Collected data entries
──────────

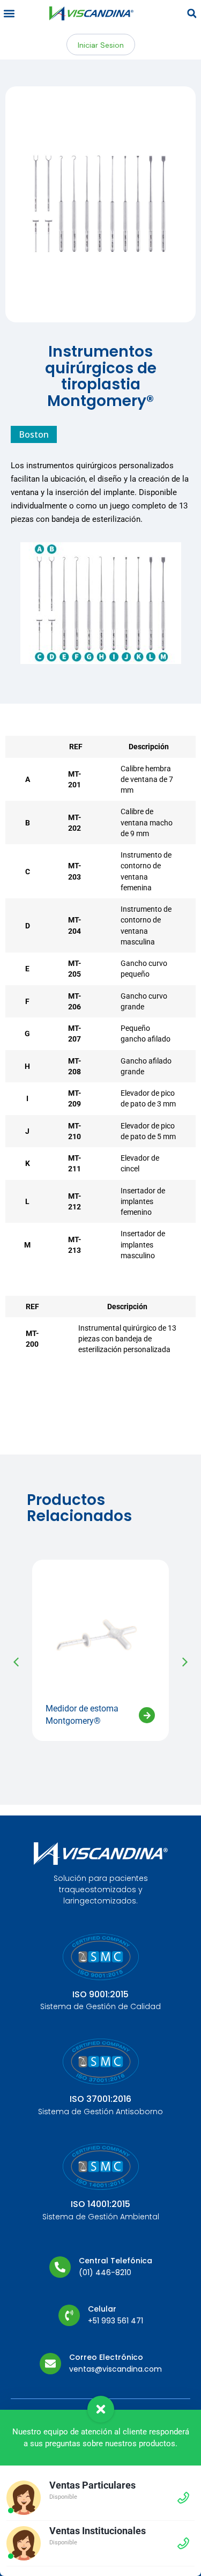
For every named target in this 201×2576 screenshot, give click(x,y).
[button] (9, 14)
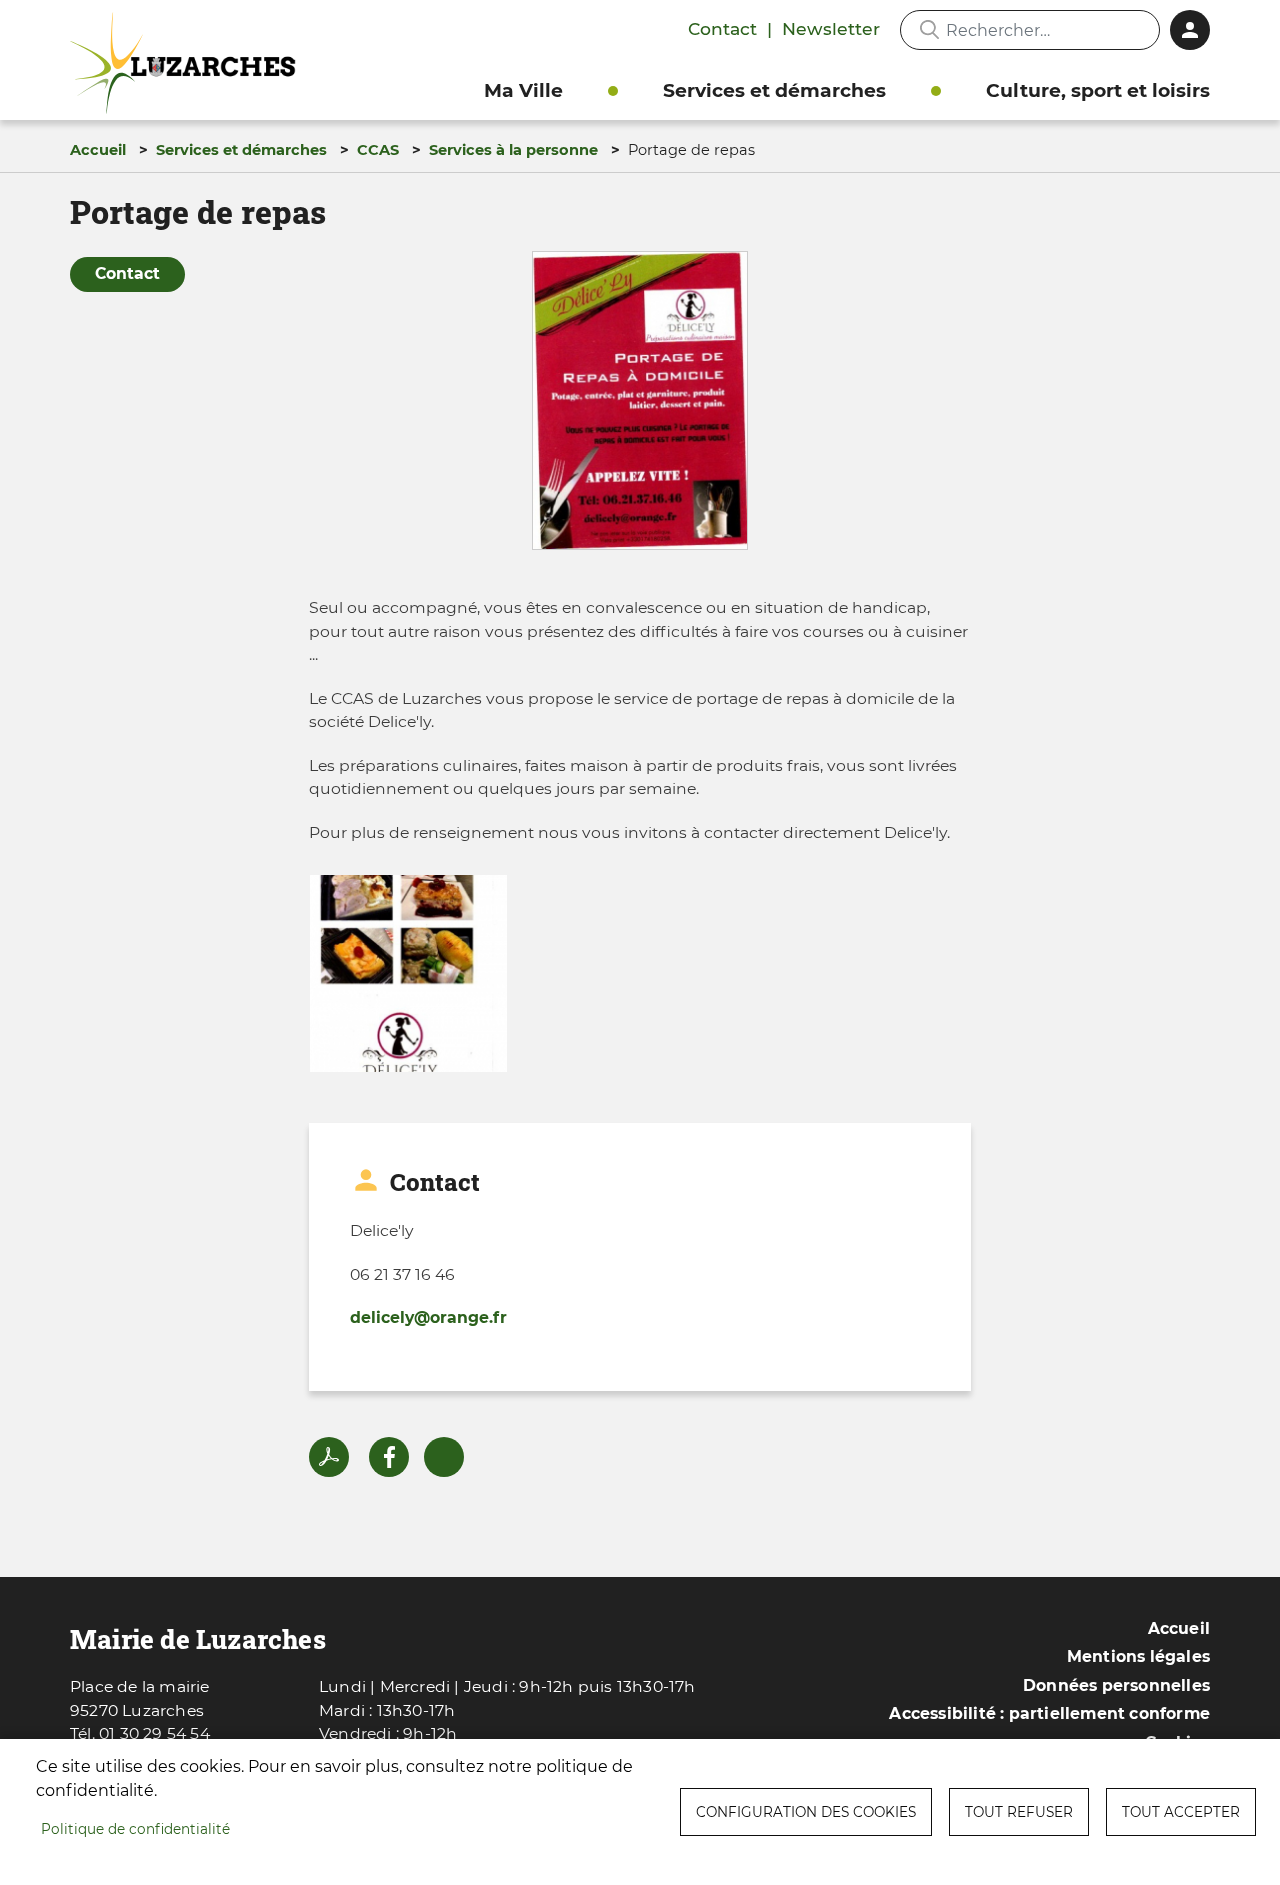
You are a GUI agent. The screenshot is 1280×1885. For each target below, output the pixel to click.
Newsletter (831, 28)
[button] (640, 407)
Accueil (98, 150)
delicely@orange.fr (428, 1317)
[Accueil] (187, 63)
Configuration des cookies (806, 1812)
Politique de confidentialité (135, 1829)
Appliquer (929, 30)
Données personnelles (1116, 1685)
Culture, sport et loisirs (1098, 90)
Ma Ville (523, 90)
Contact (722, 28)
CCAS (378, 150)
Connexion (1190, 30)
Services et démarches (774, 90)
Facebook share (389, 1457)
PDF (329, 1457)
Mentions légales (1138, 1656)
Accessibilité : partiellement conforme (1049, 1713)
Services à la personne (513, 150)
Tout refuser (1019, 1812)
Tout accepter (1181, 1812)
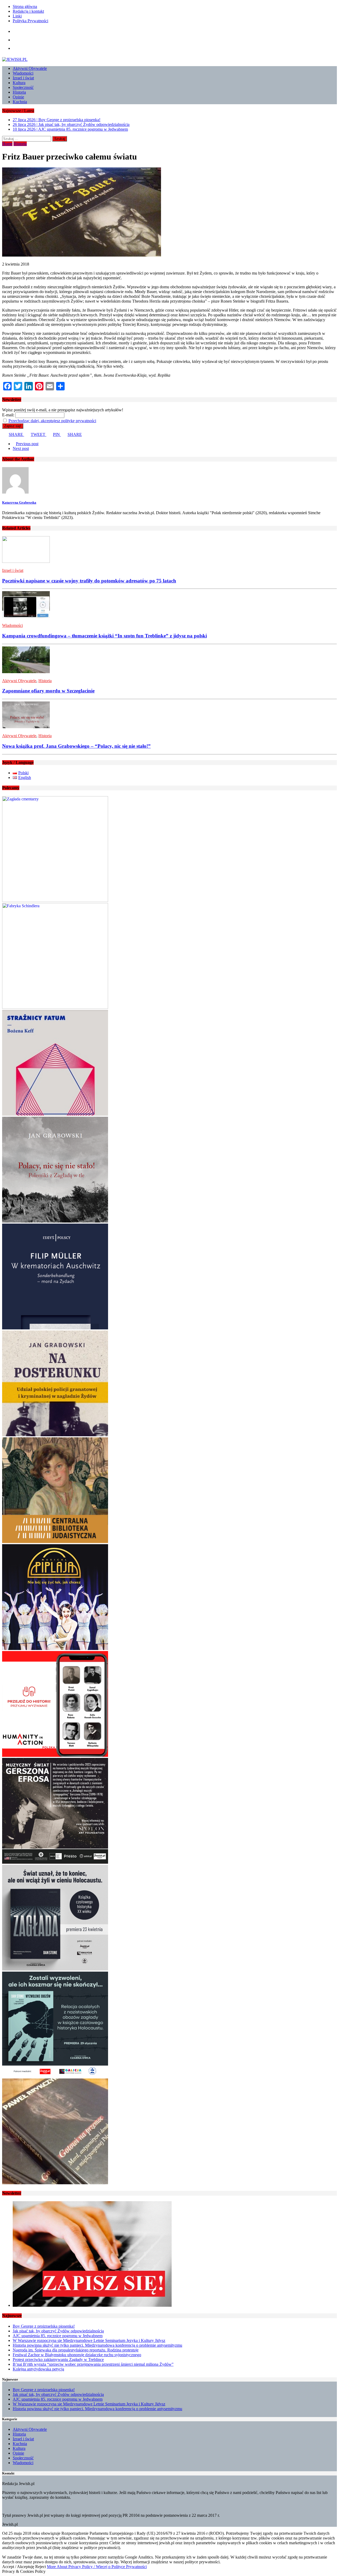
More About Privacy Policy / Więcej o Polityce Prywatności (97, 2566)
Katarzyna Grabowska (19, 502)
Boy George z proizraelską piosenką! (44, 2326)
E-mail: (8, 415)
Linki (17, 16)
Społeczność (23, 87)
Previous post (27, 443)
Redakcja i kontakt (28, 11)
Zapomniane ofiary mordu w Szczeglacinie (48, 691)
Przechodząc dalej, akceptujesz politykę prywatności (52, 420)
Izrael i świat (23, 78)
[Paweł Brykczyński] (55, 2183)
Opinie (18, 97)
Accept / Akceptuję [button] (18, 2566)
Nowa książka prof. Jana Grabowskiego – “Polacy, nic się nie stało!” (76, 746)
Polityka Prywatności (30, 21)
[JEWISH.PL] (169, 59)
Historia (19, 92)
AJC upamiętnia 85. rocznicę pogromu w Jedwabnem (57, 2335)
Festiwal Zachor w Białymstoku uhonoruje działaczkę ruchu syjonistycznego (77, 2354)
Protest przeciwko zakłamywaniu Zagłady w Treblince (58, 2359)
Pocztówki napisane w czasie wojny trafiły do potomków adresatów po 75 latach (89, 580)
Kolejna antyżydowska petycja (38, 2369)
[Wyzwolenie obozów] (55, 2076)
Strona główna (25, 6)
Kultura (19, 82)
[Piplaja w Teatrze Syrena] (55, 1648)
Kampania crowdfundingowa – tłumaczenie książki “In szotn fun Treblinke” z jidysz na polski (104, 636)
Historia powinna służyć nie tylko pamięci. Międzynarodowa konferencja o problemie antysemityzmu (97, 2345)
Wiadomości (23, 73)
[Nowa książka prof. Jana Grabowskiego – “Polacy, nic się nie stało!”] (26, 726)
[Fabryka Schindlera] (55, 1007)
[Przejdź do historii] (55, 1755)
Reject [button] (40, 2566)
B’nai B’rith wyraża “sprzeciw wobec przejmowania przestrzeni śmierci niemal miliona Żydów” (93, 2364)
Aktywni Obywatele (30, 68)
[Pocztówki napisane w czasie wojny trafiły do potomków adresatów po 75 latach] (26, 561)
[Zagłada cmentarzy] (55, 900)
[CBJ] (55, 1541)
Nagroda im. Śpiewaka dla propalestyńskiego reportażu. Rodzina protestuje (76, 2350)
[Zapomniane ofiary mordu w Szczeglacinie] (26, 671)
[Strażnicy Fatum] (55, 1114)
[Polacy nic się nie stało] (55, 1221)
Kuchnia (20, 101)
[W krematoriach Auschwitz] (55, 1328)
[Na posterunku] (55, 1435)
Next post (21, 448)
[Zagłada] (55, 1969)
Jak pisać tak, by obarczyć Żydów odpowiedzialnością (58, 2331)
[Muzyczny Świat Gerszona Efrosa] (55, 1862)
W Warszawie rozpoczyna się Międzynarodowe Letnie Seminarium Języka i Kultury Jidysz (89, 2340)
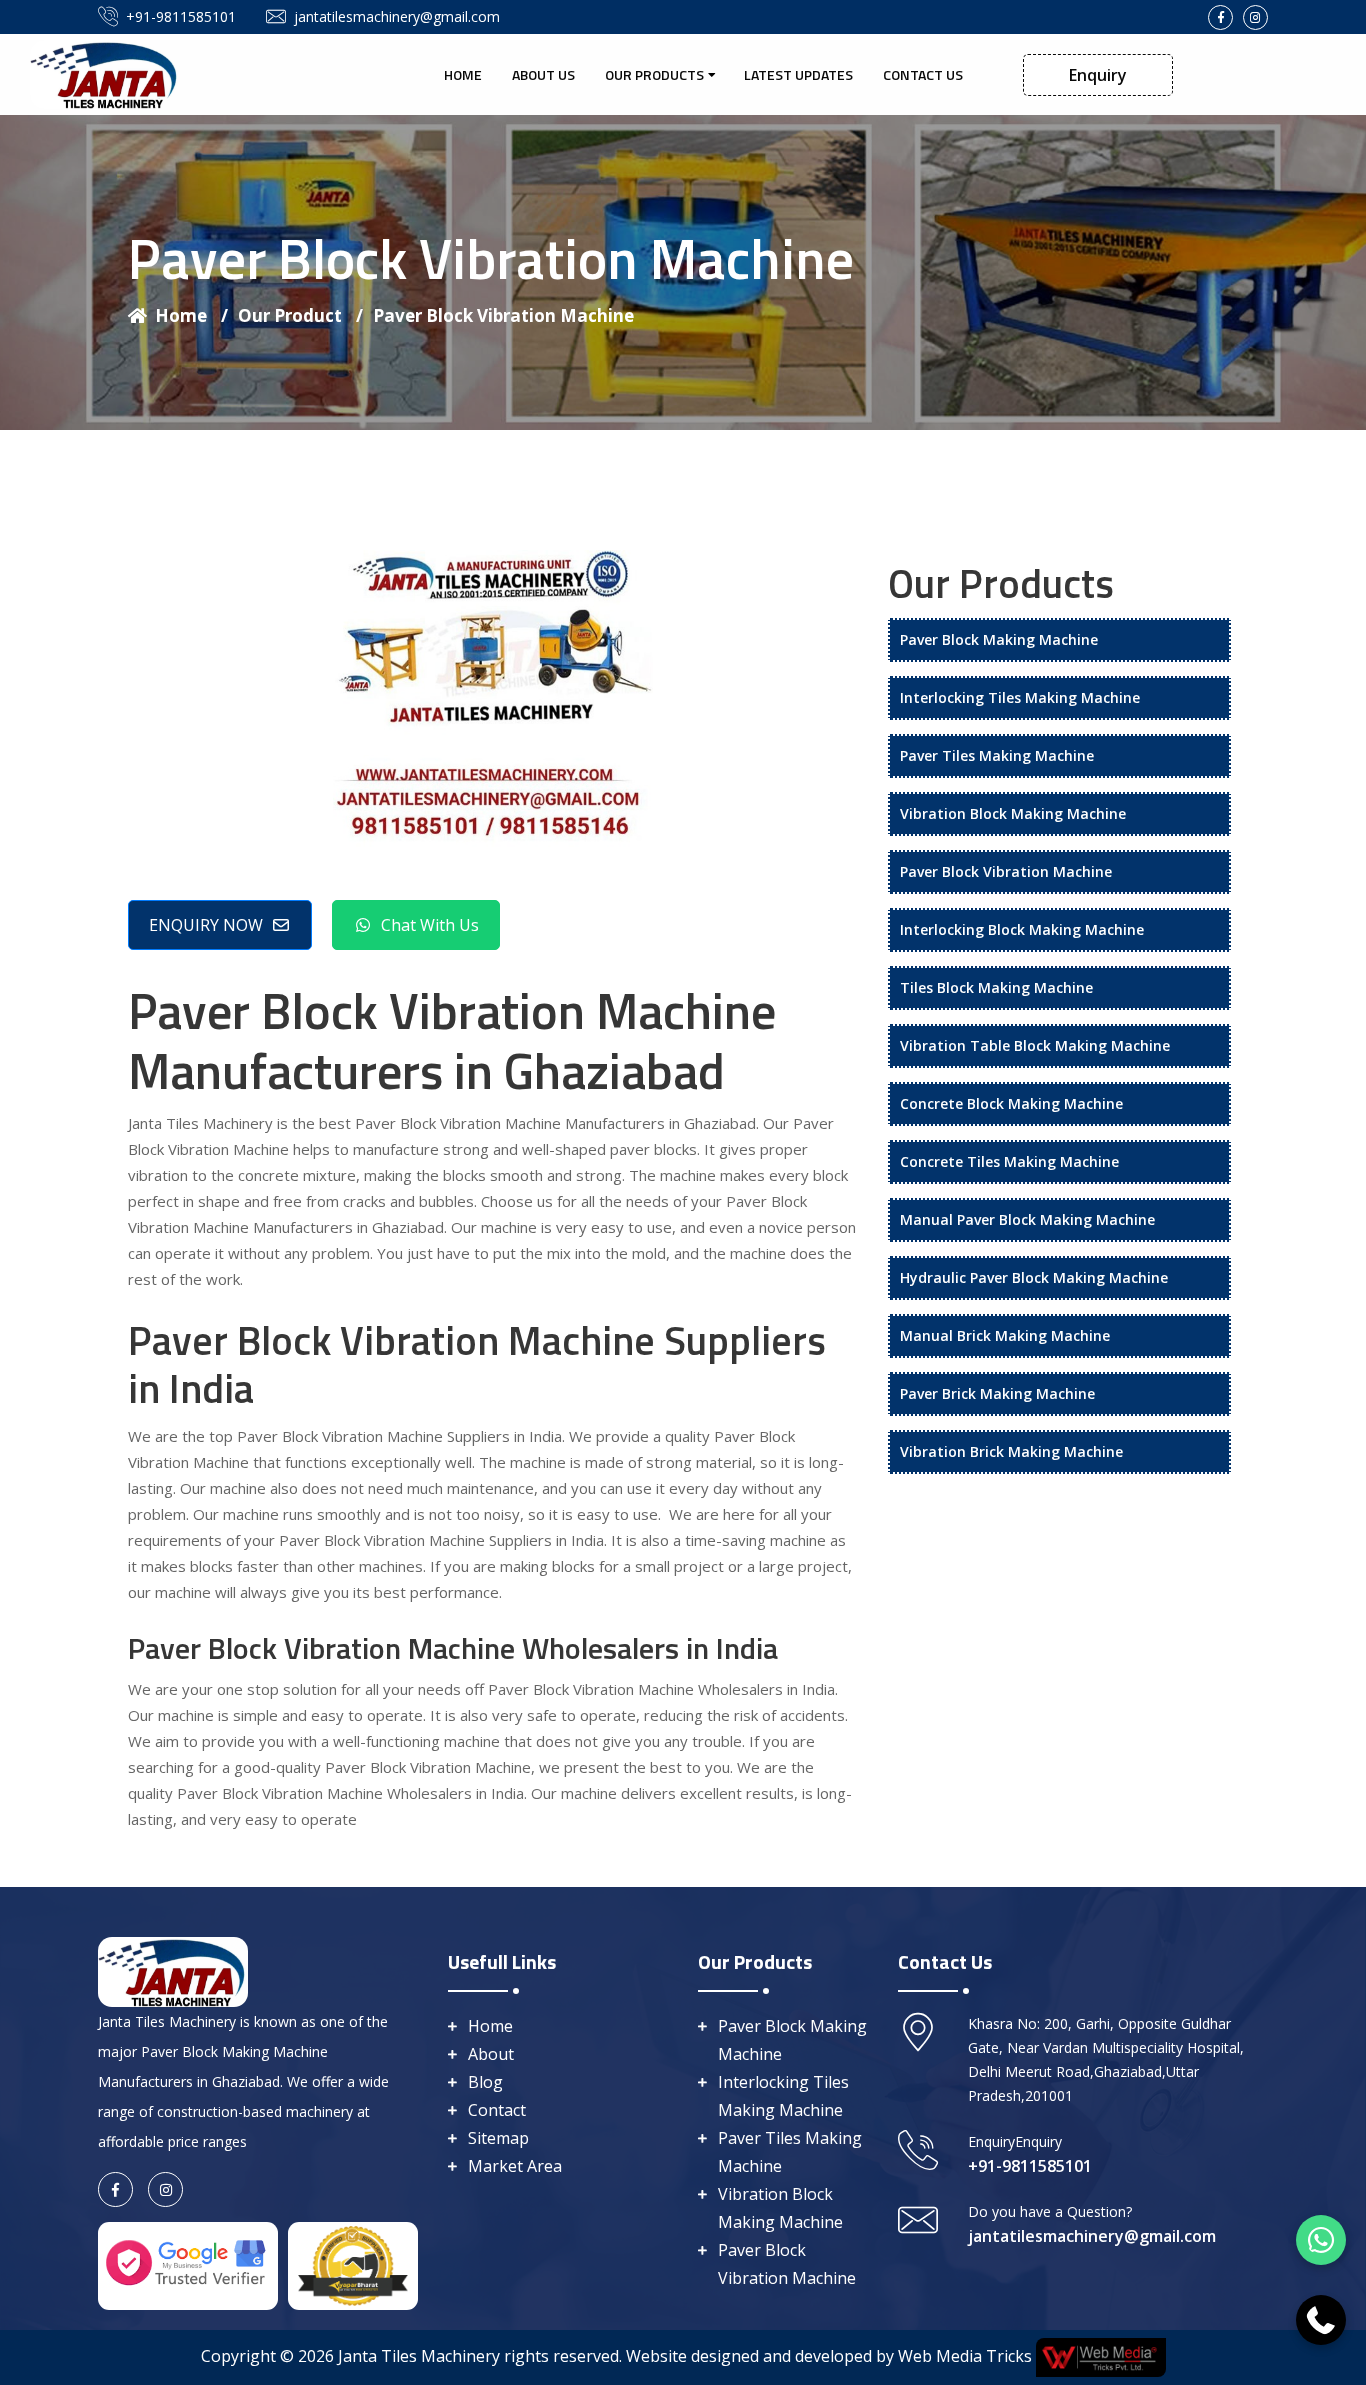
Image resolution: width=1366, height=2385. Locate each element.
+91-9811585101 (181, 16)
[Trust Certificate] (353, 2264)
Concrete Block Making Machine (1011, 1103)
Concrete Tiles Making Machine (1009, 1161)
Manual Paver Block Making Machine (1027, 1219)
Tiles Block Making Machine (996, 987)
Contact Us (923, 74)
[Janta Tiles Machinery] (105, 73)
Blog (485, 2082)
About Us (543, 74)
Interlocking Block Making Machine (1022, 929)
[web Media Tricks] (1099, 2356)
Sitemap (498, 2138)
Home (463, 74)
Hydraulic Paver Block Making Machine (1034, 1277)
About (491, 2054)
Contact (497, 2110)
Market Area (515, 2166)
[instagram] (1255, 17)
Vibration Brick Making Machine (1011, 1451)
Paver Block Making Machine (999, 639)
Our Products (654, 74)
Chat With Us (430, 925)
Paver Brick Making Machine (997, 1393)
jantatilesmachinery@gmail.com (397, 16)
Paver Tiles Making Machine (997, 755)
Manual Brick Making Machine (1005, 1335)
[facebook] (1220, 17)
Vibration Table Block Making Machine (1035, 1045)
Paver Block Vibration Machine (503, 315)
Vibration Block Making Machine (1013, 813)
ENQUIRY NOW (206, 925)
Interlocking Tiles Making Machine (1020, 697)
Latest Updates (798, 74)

──────────

Your task is to repeat the opening line of the entries above and each line after it, ending with the line that has "More About Privacy". Do not include the pictures.

Exercise result ▸
For every named target in this 201×2576 screenshot, give click(x,y).
[button] (9, 14)
You are a GUI agent. The screenshot is 1280×1885. For each target below, output the pixel to click.
Newsletter (831, 28)
[button] (640, 407)
Accueil (98, 150)
delicely@orange.fr (428, 1317)
[Accueil] (187, 63)
Configuration des cookies (806, 1812)
Politique de confidentialité (135, 1829)
Appliquer (929, 30)
Données personnelles (1116, 1685)
Culture, sport et loisirs (1098, 90)
Ma Ville (523, 90)
Contact (722, 28)
CCAS (378, 150)
Connexion (1190, 30)
Services et démarches (774, 90)
Facebook share (389, 1457)
PDF (329, 1457)
Mentions légales (1138, 1656)
Accessibilité : partiellement conforme (1049, 1713)
Services à la personne (513, 150)
Tout refuser (1019, 1812)
Tout accepter (1181, 1812)
More About Privacy Policy / Więcej o Polityce Prywatności (97, 2566)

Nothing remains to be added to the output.